Hello Guys, I am creating a Actor blueprint, When I add a mesh at viewport, and place it in my level, it wouldn’t show up, but when I go to detail panel and use transform once I change the X,Y,or Z the mesh would come back , but every time when I press the short cut W, and try to use my mouse to drag it to position the BP, the mesh would just again disappear, I also check it with Alt 2 and Alt 3 but yeah it just disappear, , It kinda annoy me that I have to drag it inside the detail panel, is this a bug or am I missing something so this happen? Thanks for helping me out!
Hey there @potatosir6017! Welcome to the community! So to understand, it’s just disappearing when you use the transform gizmo at all? Could you try hitting ‘F’ while having it still selected while it’s disappeared and see if it’s just in an incorrect position?
HI @SupportiveEntity! I use the short cut W key to have the drag option, I think that is call translation mode?
Once I drag it, the mesh just disappear, I can still keep dragging it to place it whereever I want it to be placed, the BP can still be found in outliner, when I select it the coordinate arrow will still show up, and when I press F it can still show where the mesh is.

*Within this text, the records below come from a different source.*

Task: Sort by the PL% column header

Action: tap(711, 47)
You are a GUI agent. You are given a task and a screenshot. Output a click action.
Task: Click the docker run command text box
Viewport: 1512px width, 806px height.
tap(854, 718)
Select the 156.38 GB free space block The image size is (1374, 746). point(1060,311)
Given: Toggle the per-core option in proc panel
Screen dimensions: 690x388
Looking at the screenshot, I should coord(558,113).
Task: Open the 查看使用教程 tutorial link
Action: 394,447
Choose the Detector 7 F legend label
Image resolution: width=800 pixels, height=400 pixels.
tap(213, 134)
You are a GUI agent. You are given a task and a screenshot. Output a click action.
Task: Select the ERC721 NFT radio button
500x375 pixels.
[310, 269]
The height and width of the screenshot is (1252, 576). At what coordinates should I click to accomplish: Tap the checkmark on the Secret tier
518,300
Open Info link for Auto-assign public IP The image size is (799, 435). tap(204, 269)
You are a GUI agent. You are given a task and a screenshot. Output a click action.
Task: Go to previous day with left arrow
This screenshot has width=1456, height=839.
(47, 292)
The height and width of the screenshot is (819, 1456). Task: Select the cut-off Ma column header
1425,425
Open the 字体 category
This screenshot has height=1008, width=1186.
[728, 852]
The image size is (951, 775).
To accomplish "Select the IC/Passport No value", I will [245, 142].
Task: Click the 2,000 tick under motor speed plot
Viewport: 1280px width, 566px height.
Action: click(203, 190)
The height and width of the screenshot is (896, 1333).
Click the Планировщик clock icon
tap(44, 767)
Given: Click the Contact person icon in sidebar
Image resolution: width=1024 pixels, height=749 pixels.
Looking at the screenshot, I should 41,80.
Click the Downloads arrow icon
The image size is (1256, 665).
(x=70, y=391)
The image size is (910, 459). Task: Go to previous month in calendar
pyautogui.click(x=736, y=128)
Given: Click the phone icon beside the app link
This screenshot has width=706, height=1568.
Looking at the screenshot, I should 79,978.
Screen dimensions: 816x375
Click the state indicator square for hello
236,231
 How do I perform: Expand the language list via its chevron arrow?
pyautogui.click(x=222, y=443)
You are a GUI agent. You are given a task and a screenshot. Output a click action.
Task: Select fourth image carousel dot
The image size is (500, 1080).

Hi, do you know how to solve it?
Ahhh so the mesh itself just disappears visually but it’s still in the correct location? Interesting! Does this apply to all static meshes? Does this occur with static meshes? May I also know your computer specs?
OMG, I found the problem and actually there is a warning window everytime I Iaunch UE.
It said that my D3D12 Targeted Shader Formats is SM5, and it can’t render the nanite properly, so I changed mine to SM6 and now it’s work.
Which is pretty strange, my old project is also a SM5 one, and the meshes would be like sometimes disappear sometimes don’t, so I didn’t care the warning so much.
Sorry for posting before checking carefully myself, but I don’t understand why doesn’t UE just make SM6 the default one? And why SM5 can render the meshes outside the BluePrint but cannot render it when it is inside a blueprint?
Some user’s setups won’t handle SM6/DX12 so it’s not the forced default. There might be an issue with the environment when a specific shader model that is supported has inconsistent rendering. There’s one that comes up often is Nvidia’s MPO setting that would cause a similar issue with only specific meshes on specific shader models. Though I’m entirely unsure why being in a blueprint changes it.
Okay, then, so I guess my problem is solved, I am not familiar with UE forum, should I change my title more logically so people with same problem can find it more easy? If I should then can you help me think of a better title? I don’t know how to make it easy for people with same problem to search it.
It’s probably fine to leave it as is. The reasoning stems from the fact that many users may have the same issue without knowing what they are looking for. If your thread matches their problem, it has a better chance of solving it than leaning on the user knowing the technical terminology.